Again, though, every provider will have a different standard, and you’ll need to determine what standards work best for your dermatology practice. While telemedicine cannot and will not wholly replace in-person care, it can be an excellent option for some kinds of appointments.

Interested in more information about how to best embrace telemedicine in your dermatology practice? The American Academy of Dermatology has a COVID-19 specific telemedicine toolkit and their Teledermatology and COVID-19 webinar may well be worth a watch as an hour chock-full of good data and implementation ideas.

Medicare-specific telemedicine guidance

As previously noted, the Centers for Medicare and Medicaid Services (CMS) released guidelines broadening access to Medicare telehealth services and including an 1135 waiver allowing Medicare to pay for office, hospital, and other visits furnished via telehealth.

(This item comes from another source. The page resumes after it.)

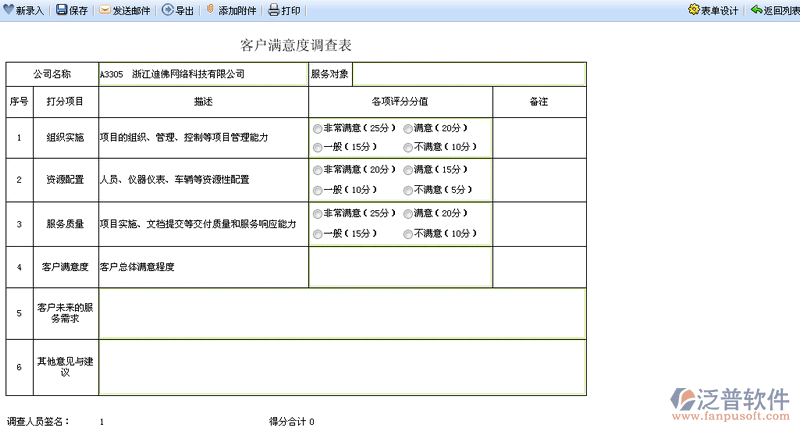Click the Save (保存) disk icon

Let’s look at a few key takeaways for your dermatology practice and telemedicine:

  • The Office for Civil Rights (OCR) will use discretion in collecting penalties when it comes to “good faith use of telehealth.” This means that care providers may use popular (private) video chat applications such as FaceTime, Google Hangouts, or Skype to provide telehealth without risk that OCR may seek a penalty for HIPAA noncompliance. (This does not, however, mean that care providers should use public-facing communication services such as Facebook Live, Twitch, or TikTok, which still may constitute a violation of HIPAA rules.) You may still, however, wish to inform patients of the potential security risks as well as potentially enter into HIPAA business associate agreements (BAA).
  • Dermatologists can bill for telehealth visits for any patient in any location as those restrictions have been lifted on telemedicine billing.
  • Virtual E/M visits are now considered the same as in-person visits and are paid at the same rate as regular in-person visits. Virtual visits can also be based on medical decision-making or time rather than documentation of history or a physical exam in the medical record.
  • Physicians and non-physician clinicians can provide telehealth services from their home while continuing to bill from their currently identified practice location without needing to update this in their Medicare enrollment.
  • Dermatologists can provide supervision to non-physician clinicians virtually through real-time audio and video technology.